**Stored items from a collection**
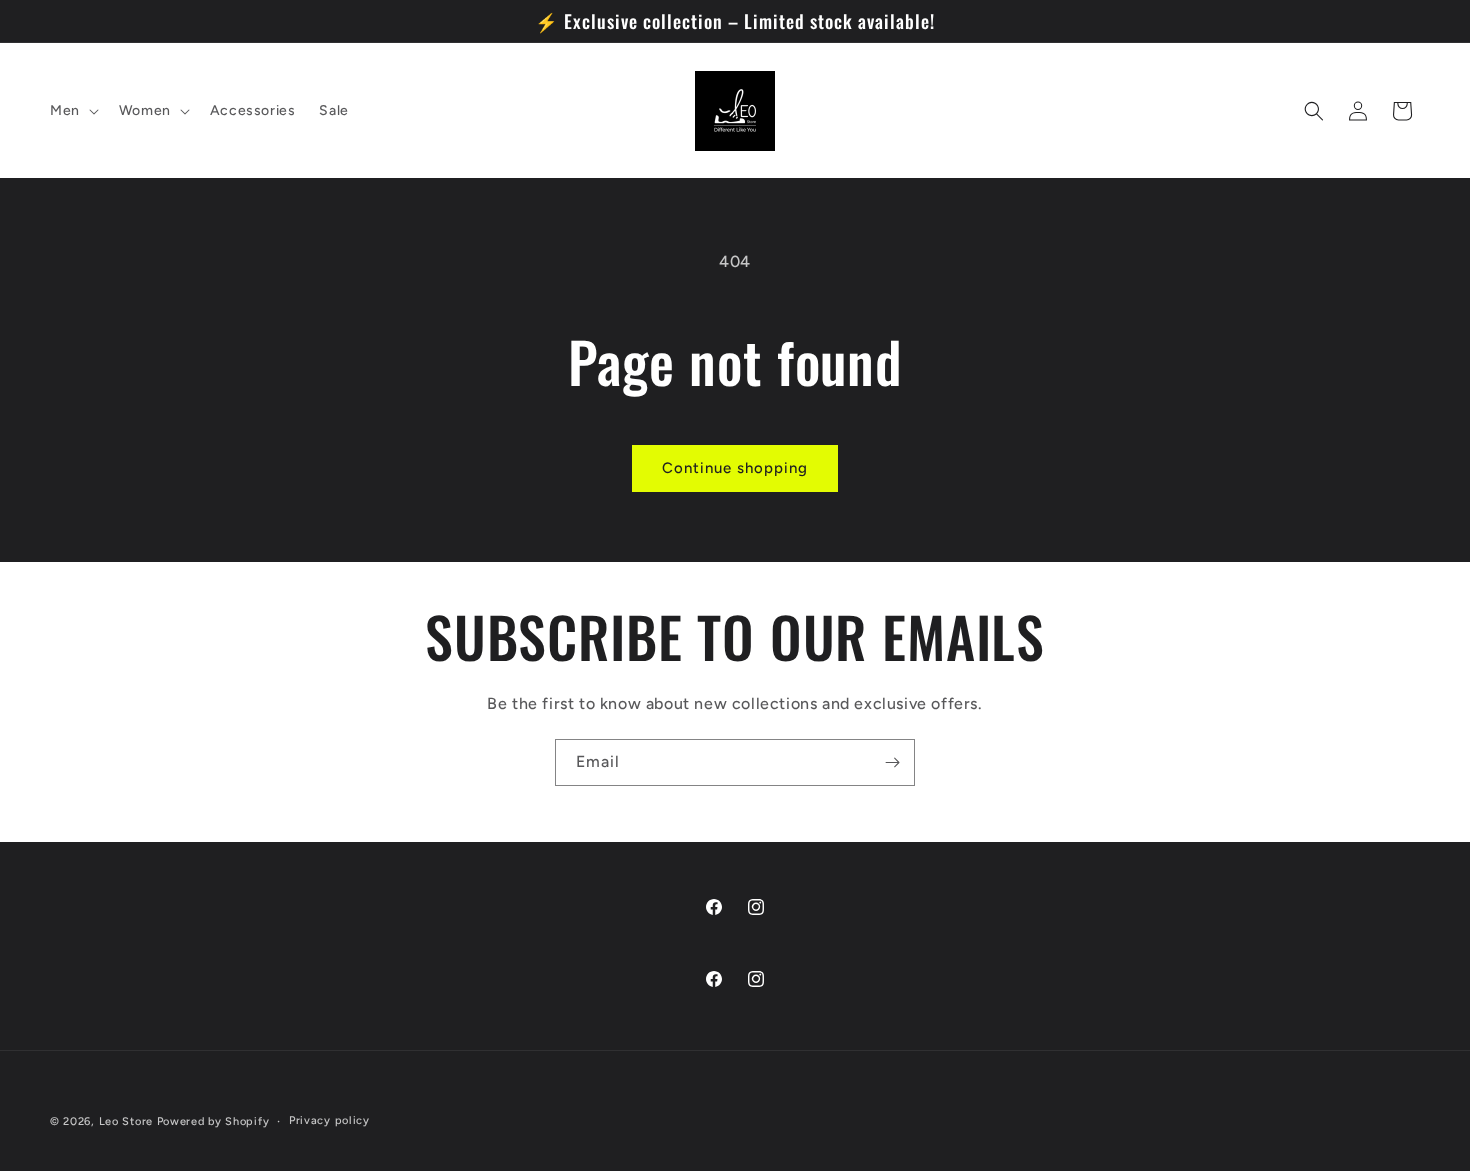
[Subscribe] (892, 762)
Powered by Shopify (213, 1121)
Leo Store (126, 1121)
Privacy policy (329, 1120)
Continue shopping (735, 468)
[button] (72, 111)
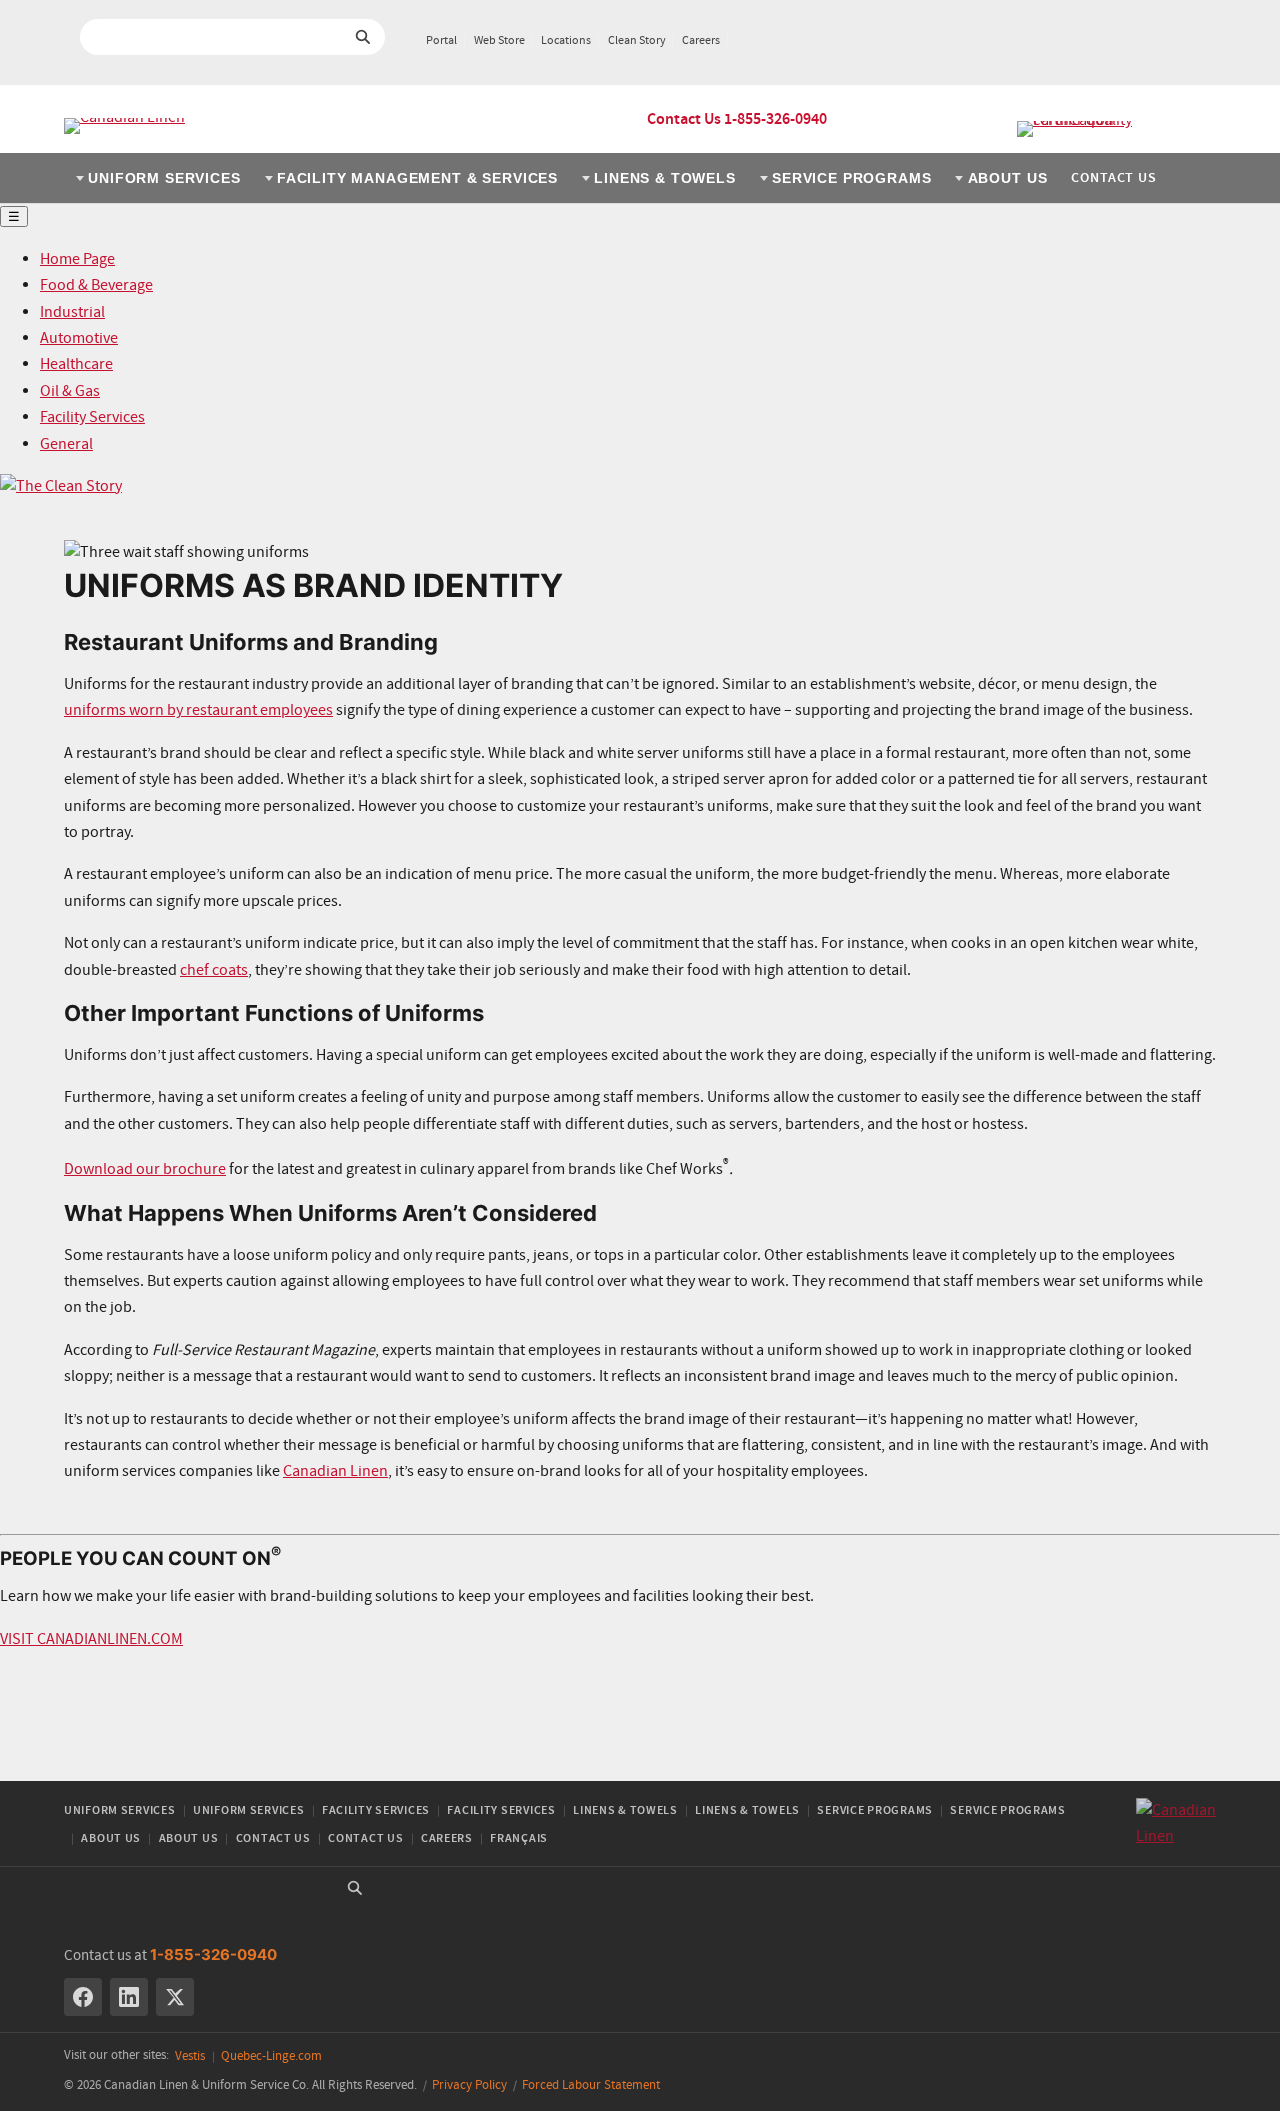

**Try it**
Make an exact copy of the records above, with the pictures left out.

**Output of the task**
[Subscribe] (892, 762)
Powered by Shopify (213, 1121)
Leo Store (126, 1121)
Privacy policy (329, 1120)
Continue shopping (735, 468)
[button] (72, 111)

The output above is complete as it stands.